The ride from Sullana, some 250km, was straight roads, mostly through desert. The scenery had a different complexion to the north Mexican desert. Much flatter and, well, more desert like. Por ejemplo, we saw sand dunes just like the ones you see in piccies of the Sahara desert. Graham, naturally, wanted to take photos of the desert. Regardless of the fact that, inevitably, the results will be a line across the middle of the frame, sandy-coloured below and blue above, he proceeded to shoot in three formats: colour negative, colour positive and digital video. Luckily - and quite unlike Mexico - it wasn't searingly hot so I was happy enough to get off the bike and just to work some blood into starved buttocks. We travelled 200km across nothing. No pueblos, nuttin'. There was one junction on which was perched a pathetic adobe "restaurant" where we stopped for "coffee". This latter confection was unlike most others we've seen, and we've seen some extraordinary mixtures purporting to be coffee. This time we received the usual cup of hot-ish water apiece but, instead of the normal jar of faux Nescafe, we were presented with a small stainless steel jug containing a deeply dark brown, viscous liquid. It looked like warm Marmite and, actually tasted quite like it too. Warm Marmite with extra sugar. I tell you, some of the stuff we've poured into our bodies...no wonder the bowel reaction is immediate and angry.

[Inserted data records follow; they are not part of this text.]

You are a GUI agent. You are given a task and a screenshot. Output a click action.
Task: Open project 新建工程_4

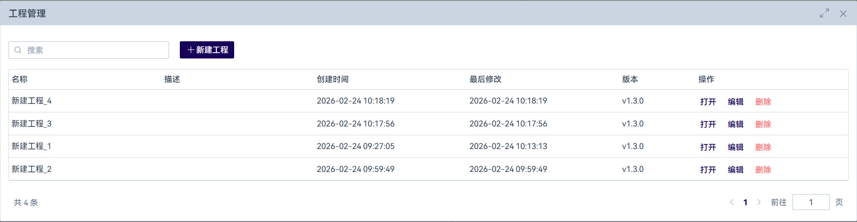tap(708, 102)
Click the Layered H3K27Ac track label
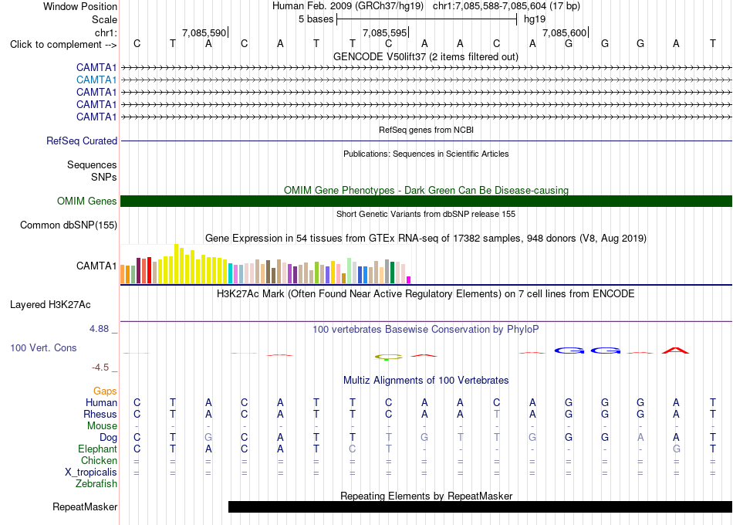 coord(50,305)
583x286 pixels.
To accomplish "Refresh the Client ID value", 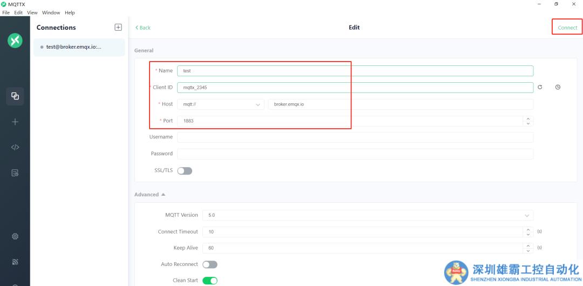I will (540, 87).
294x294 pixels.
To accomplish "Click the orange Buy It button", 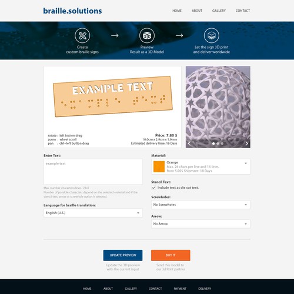I will point(171,255).
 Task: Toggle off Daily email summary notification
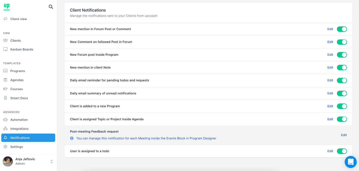click(x=342, y=93)
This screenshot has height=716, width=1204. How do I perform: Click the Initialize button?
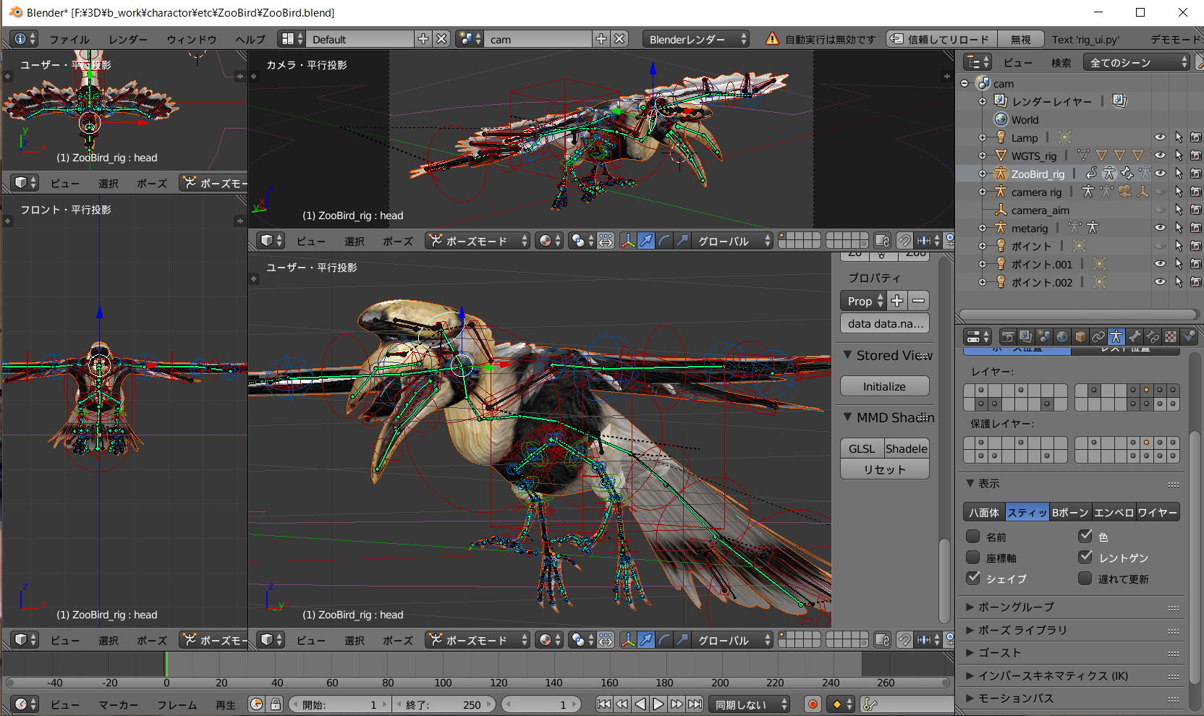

Where is Dot Cotton when you need her !!!
Our hotel is, appropriately, the Europa. Our first task this afternoon was to find a laundry which we did a few blocks away. We negotiated with the owner to charge us by the kilo rather than the item which he finally agreed to do. We arrived with a black bin liner full of crappy kecks, expecting to walk away and collect beautifully clean and folded stuff on the morn. Instead, he insisted on taking an inventory. Thus, to our discomfort, our unmentionables were dumped on the floor while boss and wife (?) sorted underpants, T-shirts, socks and pantelones into piles. To see one's dirty laundry on such public display reminds us all (as if I hadn't seen sufficient churches to confirm the fact) that we are but animals after all. No higher, no lower. We eat, we sweat, we stain. We pay poor people to clean up after us. T'was ever thus.
We may stay here tomorrow and venture out to some quite famous adobe pyramids but we'll discuss that over dinner. Maybe we'll move on to Tujillio. We'll see.